Durch diese Definition werden auch anorganische Makromoleküle und anorganische Verbindungen der Form [— A- — B+ — A- — B+ —] erfasst. Solche anorganische Polymere werden von den Elementen Bor, Silicium (Silikone, Polysiloxane und Polysilazane), Aluminium, Titan, Germanium, Phosphor (Polyphosphazene), Arsen, Schwefel oder Sauerstoff gebildet.

Einteilung

Polymere können nach der Anzahl der Grundmonomere eingeteilt werden. Wichtig ist jedoch, dass mindestens eine monomere Substanz die Kette aufbaut.

  • Homopolymer: das Polymer besteht nur aus einer Monomerart wie bei Polyethylen, Polypropylen, Polyvinylchlorid oder Polyamid PA6.
  • Copolymere sind aus verschiedenen Monomeren aufgebaut wie Polyester, Polyurethane und auch einige Polyamide (PA 66).
  • Polymerlegierungen entstehen durch Mischen von unterschiedlichen Polymeren und Copolymeren.

Außerdem unterscheidet man organische und anorganische Polymere.

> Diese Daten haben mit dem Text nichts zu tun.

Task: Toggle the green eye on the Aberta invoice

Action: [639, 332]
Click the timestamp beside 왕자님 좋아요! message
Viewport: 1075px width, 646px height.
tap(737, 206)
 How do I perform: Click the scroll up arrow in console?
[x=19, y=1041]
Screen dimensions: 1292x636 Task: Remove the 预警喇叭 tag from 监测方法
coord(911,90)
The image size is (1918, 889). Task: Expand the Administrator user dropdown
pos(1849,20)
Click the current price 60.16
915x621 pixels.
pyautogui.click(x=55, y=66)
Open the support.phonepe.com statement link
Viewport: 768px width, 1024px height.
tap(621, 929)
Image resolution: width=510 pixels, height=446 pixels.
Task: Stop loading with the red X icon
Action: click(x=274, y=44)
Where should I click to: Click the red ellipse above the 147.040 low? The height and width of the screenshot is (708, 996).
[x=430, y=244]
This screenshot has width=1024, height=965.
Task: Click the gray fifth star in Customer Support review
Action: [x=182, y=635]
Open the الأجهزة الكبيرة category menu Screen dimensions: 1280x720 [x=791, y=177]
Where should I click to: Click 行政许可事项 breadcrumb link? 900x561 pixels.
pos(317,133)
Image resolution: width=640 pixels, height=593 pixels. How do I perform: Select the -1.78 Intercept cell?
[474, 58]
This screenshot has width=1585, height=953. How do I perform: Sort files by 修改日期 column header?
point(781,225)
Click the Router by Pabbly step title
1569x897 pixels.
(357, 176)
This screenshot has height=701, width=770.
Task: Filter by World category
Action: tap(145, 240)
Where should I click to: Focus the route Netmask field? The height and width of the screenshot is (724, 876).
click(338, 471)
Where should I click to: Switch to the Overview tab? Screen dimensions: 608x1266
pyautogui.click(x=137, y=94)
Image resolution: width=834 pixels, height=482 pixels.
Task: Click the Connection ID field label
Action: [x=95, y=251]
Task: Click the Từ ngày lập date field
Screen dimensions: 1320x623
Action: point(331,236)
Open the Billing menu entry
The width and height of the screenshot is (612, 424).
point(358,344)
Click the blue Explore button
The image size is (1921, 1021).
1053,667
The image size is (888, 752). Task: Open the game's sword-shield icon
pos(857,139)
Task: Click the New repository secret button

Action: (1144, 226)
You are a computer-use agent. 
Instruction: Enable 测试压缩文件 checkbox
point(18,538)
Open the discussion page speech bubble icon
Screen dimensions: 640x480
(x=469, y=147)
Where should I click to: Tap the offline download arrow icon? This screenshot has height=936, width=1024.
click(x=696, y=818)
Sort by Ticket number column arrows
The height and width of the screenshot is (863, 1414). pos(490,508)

Die organischen Polymere lassen sich weiter unterteilen in

  • Biopolymere oder „natürliche“ Polymere: die Grundbausteine der lebenden Organismen.
  • chemisch modifizierte Polymere entstehen durch die Weiterverarbeitung von Biopolymeren, beispielsweise Nitrocellulose, Celluloid oder Stärkederivate
  • synthetische Polymere sind die durch Polymerisationsverfahren industriell oder im Labormaßstab hergestellten, dazu gehören Polyethylen, Polystyrol, Polyvinylchlorid.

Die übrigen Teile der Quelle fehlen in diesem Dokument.